Thanks to technological and scientific developments in the field, we are now in the third generation of biomaterials. The first generation consists of bioinert materials, which are compounds that adapt to tissues without releasing toxic substances; the second generation, on the other hand, includes bioactive biomaterials, which are molecules that chemically interact with tissues by reabsorbing in a controlled manner and that the host tissue then replaces. Finally, the third generation consists of biomaterials that support and stimulate tissue regrowth followed by degradation by the body.
Pioneering biomaterial of the first generation, the polymer generation, is plexiglass, whose chemical name is polymethyl methacrylate, a plastic material formed from polymers of the methyl ester of methacrylic acid. The first to use it as a biomaterial was, in 1949, the British ophthalmologist Harold Ridley, who employed it as an intraocular lens.
During World War II, Plexiglass, then called Perspex, was the material from which military aircraft domes were made. In the hospital where he was working, Ridley had the opportunity to observe an airman injured by Perspex shrapnel in his eyes, which, however, seemed to tolerate that material well, showing no tissue inflammation. From that time, Plexiglass was used in cataract treatment operations.
After a few decades, American scientist Larry Hench, an expert in ceramic materials, started the second generation of biomaterials with the so-called Bioglass. The large number of soldiers maimed of limbs in the Vietnam War led him to study bones.
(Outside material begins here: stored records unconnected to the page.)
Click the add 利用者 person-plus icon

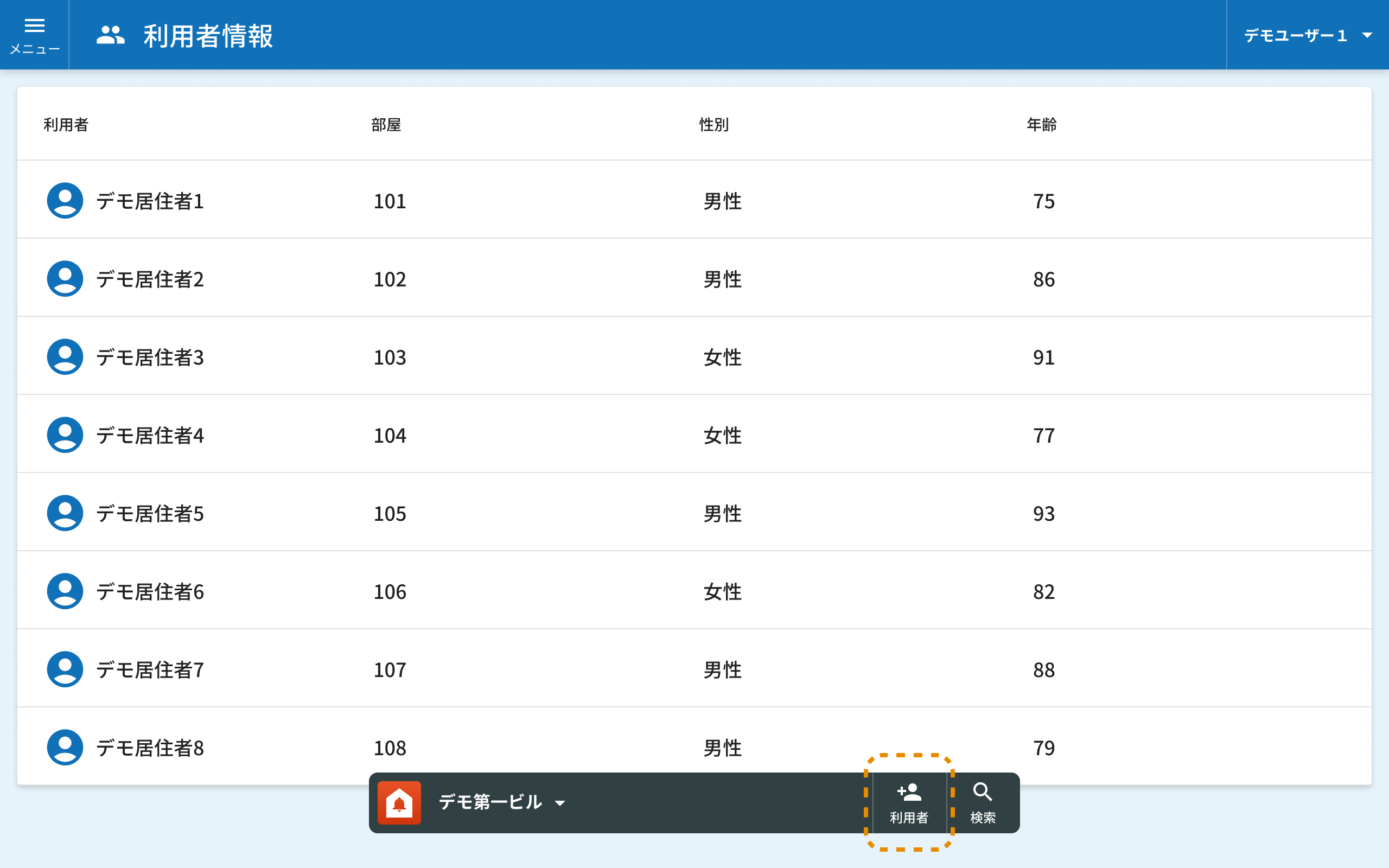909,793
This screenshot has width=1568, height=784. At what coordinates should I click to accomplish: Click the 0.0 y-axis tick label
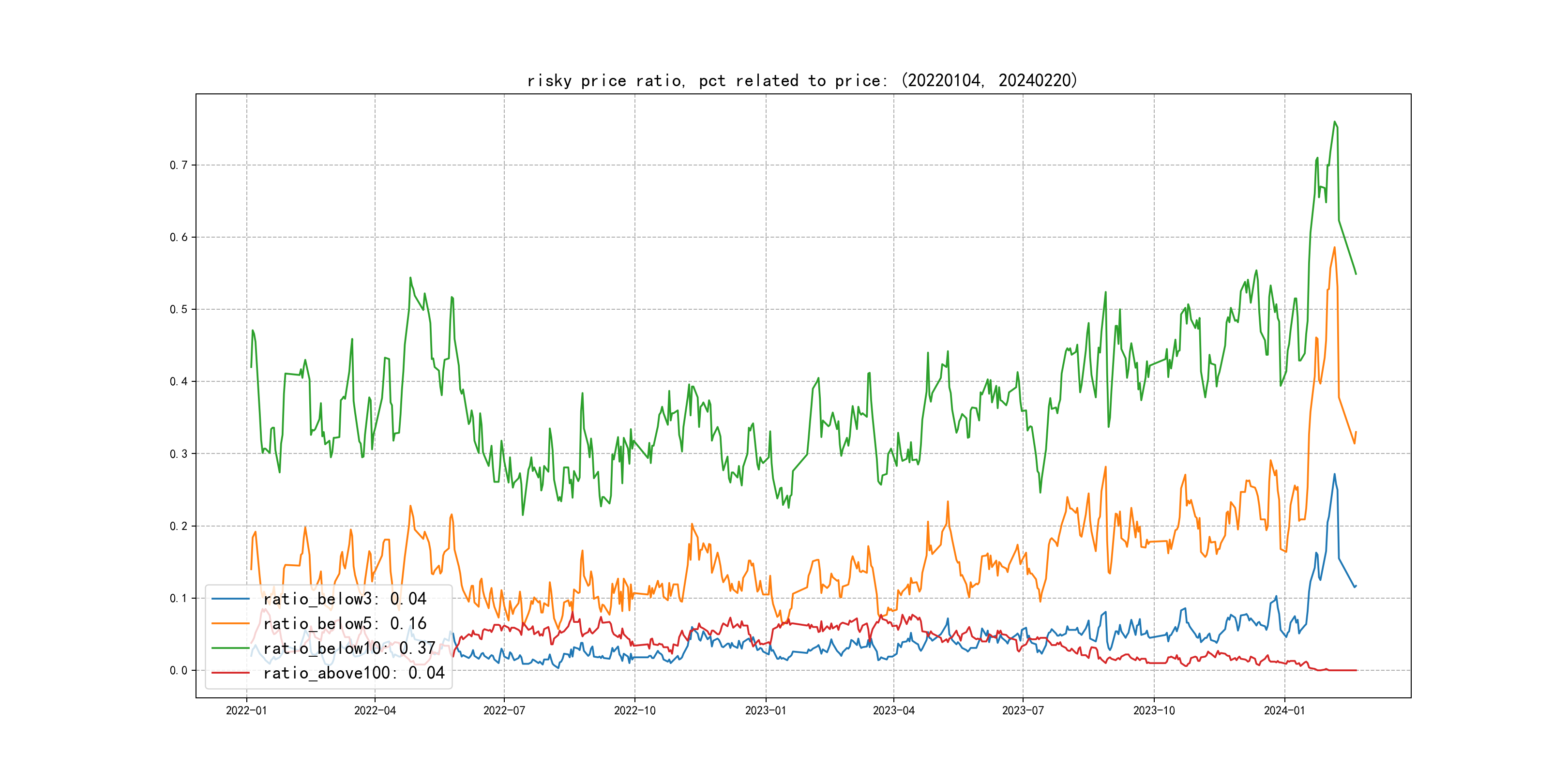[179, 670]
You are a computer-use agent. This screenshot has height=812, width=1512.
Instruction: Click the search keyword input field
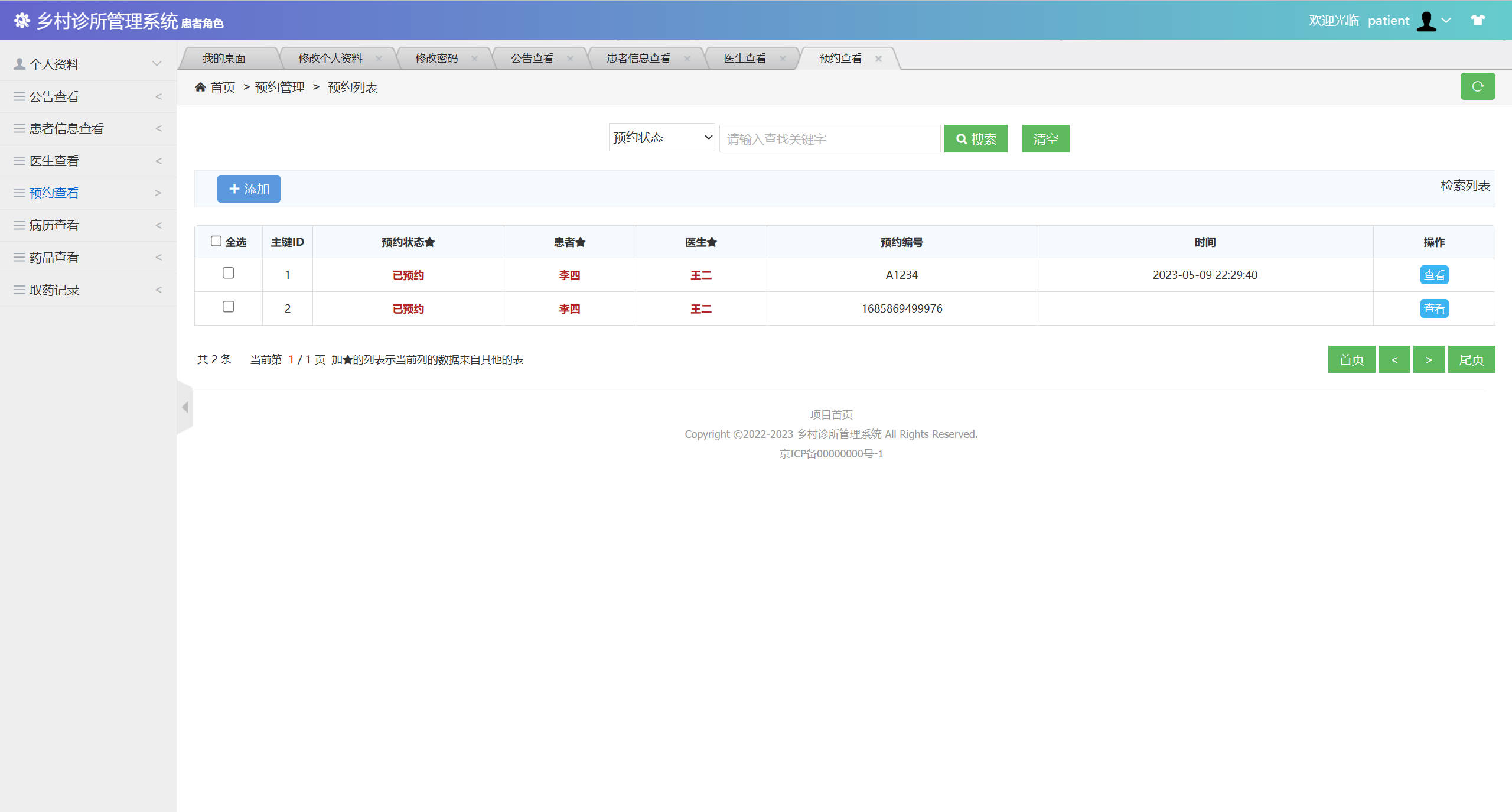click(829, 138)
Discovering that bones are made up of two-thirds of a calcium and phosphorus mineral, hydroxyapatite, he developed Bioglass, a key material for biodevices intended for bone regeneration because the calcium phosphates in hydroxyapatite exhibit excellent compatibility with bone and are remodeled by the body when used in cases of bone defects.
Another second-generation biomaterial that is very compatible with bone is titanium, which revolutionized the use of materials in both orthopedics and dentistry thanks to studies conducted in 1952 by Swedish researcher Per-Ingvar Bränemark, which led to the first titanium-based dental implants in 1965. The peculiarity of titanium is that it promotes bone growth by being directly in contact with the metal, which, to prevent corrosion, is coated with a thin layer of oxide. The metal adheres and cements to the bone and without producing inflammation.
Finally, the third generation of biomaterials, those of biological origin, that is, materials that no longer have only a restorative function but can replace and regenerate tissue. One example is hyaluronic acid, now the focus of tissue engineering research. Hyaluronic acid chemically is glycosaminoglycan and is a major component of connective tissues in mammals, including humans, as it gives skin strength and shape maintenance. It is an efficient lubricant of synovial fluid and in fact is also used to prevent damage to tissue cells due to physical stress.
But of course, scientific research even in the field of biomaterials does not stop: Eyes that can perceive infrared and ears that can hear those frequencies not perceptible to humans are already being studied in the United States.
ACTIVITY: Biomaterials are also classified according to their interaction with tissue. Create a short PowerPoint presentation explaining the meaning of the terms biotoxic, bioinert, bioactive, biodegradable, referring to biomaterials.